CONSIGNE 1: Convertissez en tableau Markdown à deux colonnes, « Numéro » et « Ligne », le passage de la liste allant de la ligne qui contient « Click the Bedroom 1 label » jusqu'à la fin de la liste, bornes incluses, en omettant les lignes vides.

• • • • • • •

INTERCOMMUNALE TUSSENGEMEENTELIJKE MAATSCHAPPIJ DER VLAANDEREN VOOR WATERVOORZIENING, société coopérative dont le siège social est établi à Gand, Stropkaai, 14,

demanderesse en cassation,

représentée par Maître Paul Lefèbvre, avocat à la Cour de cassation, dont le cabinet est établi à Bruxelles, avenue Louise, 480, où il est fait élection de domicile,

contre

1. A. B. et

2. F. T.,

3. RÉGION WALLONNE, représentée par son gouvernement, en la personne du ministre de l'Agriculture, de la Ruralité, de l'Environnement et du Tourisme, dont le cabinet est établi à Namur, chaussée de Louvain, 2,

défendeurs en cassation,

représentés par Maître Michel Mahieu, avocat à la Cour de cassation, dont le cabinet est établi à Watermael-Boitsfort, boulevard du Souverain, 36, où il est fait élection de domicile.

La procédure devant la Cour

Le pourvoi en cassation est dirigé contre le jugement rendu le 19 mars 2009 par le tribunal de première instance de Mons, statuant en degré d'appel.

Le conseiller Didier Batselé a fait rapport.

L'avocat général Thierry Werquin a conclu.

Les moyens de cassation

La demanderesse présente trois moyens libellés dans les termes suivants :

Premier moyen

Dispositions légales violées

- articles 1382 et 1383 du Code civil ;

- principe général du droit relatif au respect des droits de la défense ;

- principe dispositif.

Décisions et motifs critiqués

Le jugement attaqué déboute la demanderesse de son appel et confirme ainsi le jugement entrepris en vertu duquel la demanderesse est tenue pour responsable des dommages subis par les deux premiers défendeurs, [par les] motifs suivants :

« L'article 1er, § 1er, du décret du 11 octobre 1985 organisant la réparation des dommages provoqués par des prises et des pompages d'eau souterraine est libellé comme suit :

‘L'exploitant d'une prise d'eau souterraine et le maître de l'ouvrage des travaux publics ou privés qui provoquent, par leur activité, l'abaissement de la nappe aquifère souterraine sont objectivement responsables :

a) des dommages de surface qui en résultent pour les immeubles et pour les machines et installations incorporées à des immeubles ;

b) des préjudices causés par non-occupation ou non-utilisation des immeubles sinistrés, lorsque la non-occupation et la non-utilisation ont pour cause les dégâts qui résultent de l'abaissement de la nappe aquifère ;

c) des frais de relogement et de déménagement des occupants des immeubles sinistrés.

• • • • • • •

CONSIGNE 2: Reprenez le passage du texte allant de « b) des préjudices » jusqu'à « des immeubles sinistrés. », en y remplaçant « sinistrés » par « endommagés ».

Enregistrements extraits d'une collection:

• • • • • • •

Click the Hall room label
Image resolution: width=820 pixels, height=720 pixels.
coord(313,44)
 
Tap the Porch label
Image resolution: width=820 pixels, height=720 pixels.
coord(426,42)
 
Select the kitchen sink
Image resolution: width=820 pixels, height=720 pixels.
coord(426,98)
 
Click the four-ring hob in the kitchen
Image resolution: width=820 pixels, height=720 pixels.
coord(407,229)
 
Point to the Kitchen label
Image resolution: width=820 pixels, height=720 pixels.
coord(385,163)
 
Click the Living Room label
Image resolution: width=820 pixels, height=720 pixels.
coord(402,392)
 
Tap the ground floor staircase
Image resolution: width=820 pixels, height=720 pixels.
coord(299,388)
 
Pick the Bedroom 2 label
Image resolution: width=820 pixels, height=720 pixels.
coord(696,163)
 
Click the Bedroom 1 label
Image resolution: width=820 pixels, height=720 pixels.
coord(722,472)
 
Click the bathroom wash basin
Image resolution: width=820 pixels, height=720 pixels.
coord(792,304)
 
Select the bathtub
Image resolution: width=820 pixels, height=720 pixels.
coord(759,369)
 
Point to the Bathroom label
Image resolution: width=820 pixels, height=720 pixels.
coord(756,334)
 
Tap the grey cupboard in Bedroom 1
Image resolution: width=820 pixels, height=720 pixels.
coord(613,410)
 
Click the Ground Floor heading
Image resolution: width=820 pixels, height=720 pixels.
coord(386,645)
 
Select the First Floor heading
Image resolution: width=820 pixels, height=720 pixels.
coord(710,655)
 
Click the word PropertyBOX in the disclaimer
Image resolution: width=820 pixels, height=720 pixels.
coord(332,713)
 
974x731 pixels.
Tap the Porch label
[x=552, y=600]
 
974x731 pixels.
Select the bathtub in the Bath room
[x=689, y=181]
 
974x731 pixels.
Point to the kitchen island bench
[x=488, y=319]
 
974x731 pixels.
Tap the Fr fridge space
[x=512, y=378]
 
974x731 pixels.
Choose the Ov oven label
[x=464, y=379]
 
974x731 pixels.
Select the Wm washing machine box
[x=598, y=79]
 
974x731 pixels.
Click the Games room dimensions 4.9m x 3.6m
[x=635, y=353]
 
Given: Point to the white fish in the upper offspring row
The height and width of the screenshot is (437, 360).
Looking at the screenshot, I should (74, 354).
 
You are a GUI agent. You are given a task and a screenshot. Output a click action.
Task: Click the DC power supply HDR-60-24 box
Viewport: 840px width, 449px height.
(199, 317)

• • • • • • •

RÉPONSE ATTENDUE 1:
| Numéro | Ligne |
|---|---|
| 1 | Click the Bedroom 1 label |
| 2 | Image resolution: width=820 pixels, height=720 pixels. |
| 3 | coord(722,472) |
| 4 | Click the bathroom wash basin |
| 5 | Image resolution: width=820 pixels, height=720 pixels. |
| 6 | coord(792,304) |
| 7 | Select the bathtub |
| 8 | Image resolution: width=820 pixels, height=720 pixels. |
| 9 | coord(759,369) |
| 10 | Point to the Bathroom label |
| 11 | Image resolution: width=820 pixels, height=720 pixels. |
| 12 | coord(756,334) |
| 13 | Tap the grey cupboard in Bedroom 1 |
| 14 | Image resolution: width=820 pixels, height=720 pixels. |
| 15 | coord(613,410) |
| 16 | Click the Ground Floor heading |
| 17 | Image resolution: width=820 pixels, height=720 pixels. |
| 18 | coord(386,645) |
| 19 | Select the First Floor heading |
| 20 | Image resolution: width=820 pixels, height=720 pixels. |
| 21 | coord(710,655) |
| 22 | Click the word PropertyBOX in the disclaimer |
| 23 | Image resolution: width=820 pixels, height=720 pixels. |
| 24 | coord(332,713) |
| 25 | 974x731 pixels. |
| 26 | Tap the Porch label |
| 27 | [x=552, y=600] |
| 28 | 974x731 pixels. |
| 29 | Select the bathtub in the Bath room |
| 30 | [x=689, y=181] |
| 31 | 974x731 pixels. |
| 32 | Point to the kitchen island bench |
| 33 | [x=488, y=319] |
| 34 | 974x731 pixels. |
| 35 | Tap the Fr fridge space |
| 36 | [x=512, y=378] |
| 37 | 974x731 pixels. |
| 38 | Choose the Ov oven label |
| 39 | [x=464, y=379] |
| 40 | 974x731 pixels. |
| 41 | Select the Wm washing machine box |
| 42 | [x=598, y=79] |
| 43 | 974x731 pixels. |
| 44 | Click the Games room dimensions 4.9m x 3.6m |
| 45 | [x=635, y=353] |
| 46 | Given: Point to the white fish in the upper offspring row |
| 47 | The height and width of the screenshot is (437, 360). |
| 48 | Looking at the screenshot, I should (74, 354). |
| 49 | You are a GUI agent. You are given a task and a screenshot. Output a click action. |
| 50 | Task: Click the DC power supply HDR-60-24 box |
| 51 | Viewport: 840px width, 449px height. |
| 52 | (199, 317) |

RÉPONSE ATTENDUE 2:
b) des préjudices causés par non-occupation ou non-utilisation des immeubles endommagés, lorsque la non-occupation et la non-utilisation ont pour cause les dégâts qui résultent de l'abaissement de la nappe aquifère ;

c) des frais de relogement et de déménagement des occupants des immeubles endommagés.